Desktop video refers to a phenomenon lasting from the mid-1980s to the early 1990s when the graphics capabilities of personal computers such as the Amiga, Macintosh II, and specially-upgraded IBM PC compatibles had advanced to the point where individuals and local broadcasters could use them for analog non-linear editing and vision mixing in video production. Despite the use of computers, desktop video should not be confused with digital video since the video data remained analog, and it uses items like a VCR and a camcorder to record the video. Full-screen, full-motion video's vast storage requirements meant that the promise of digital encoding would not be realized on desktop computers for at least another decade.

== Description ==
There were multiple models of genlock cards available to synchronize the content; the Newtek Video Toaster was commonly used in Amiga in countries that used NTSC (PAL-M in Brazil), while PCs had Truevision and Matrox Illuminator cards and Mac systems had the SuperMac Video Spigot and Radius VideoVision cards. Apple later introduced the Macintosh Quadra 840AV and Centris 660AV systems to specifically address this market.

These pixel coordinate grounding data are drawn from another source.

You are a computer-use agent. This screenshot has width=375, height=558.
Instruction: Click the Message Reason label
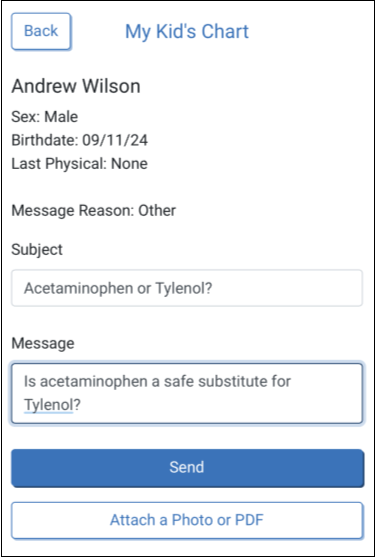pos(73,211)
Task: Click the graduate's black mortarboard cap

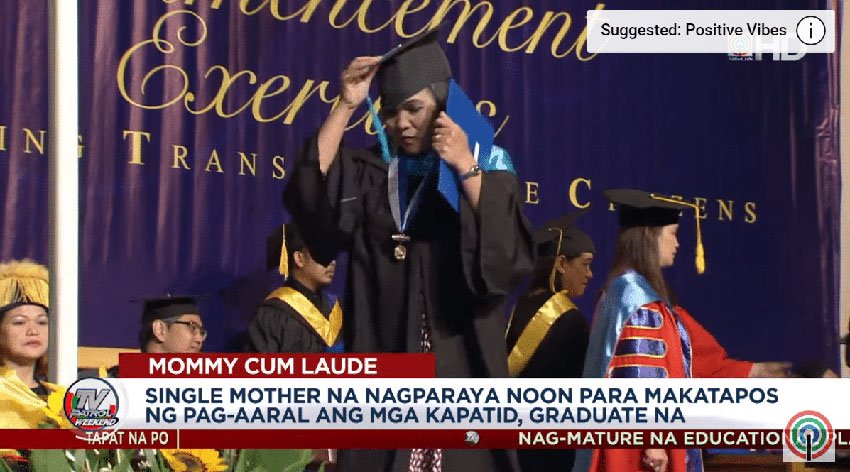Action: point(412,68)
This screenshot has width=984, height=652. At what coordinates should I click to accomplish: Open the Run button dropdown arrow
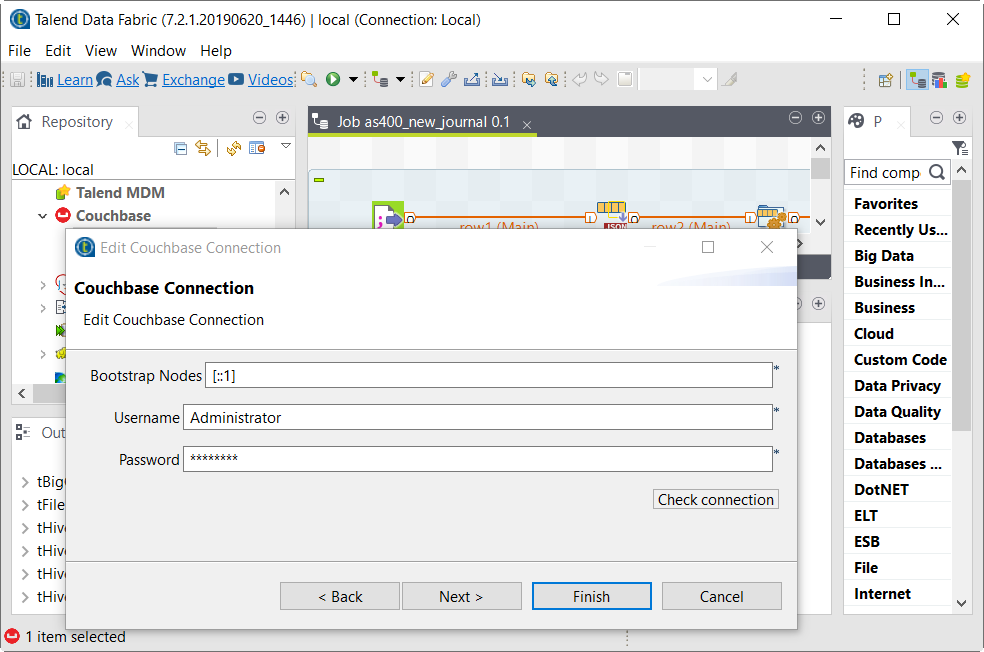coord(353,80)
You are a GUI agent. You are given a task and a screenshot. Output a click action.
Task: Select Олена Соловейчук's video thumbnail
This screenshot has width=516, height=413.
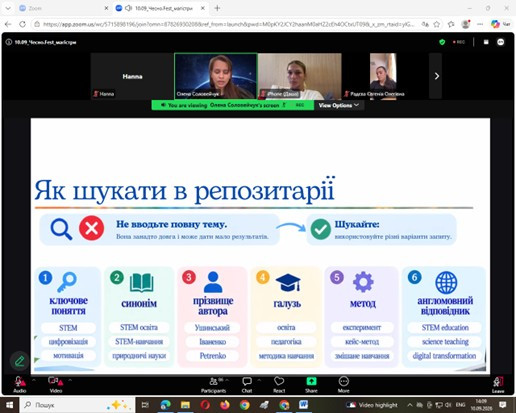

Desktop video was a parallel development to desktop publishing and enabled many small production houses and local TV stations to produce their own original content for the first time. Along with the advent of public-access cable channels, desktop video meant that television advertising became affordable for local businesses such as retailers, restaurants, real estate agents, contractors and auto dealers. As with the phrase desktop publishing, use of the term died out as the technologies to which it referred became the norm for any kind of video production.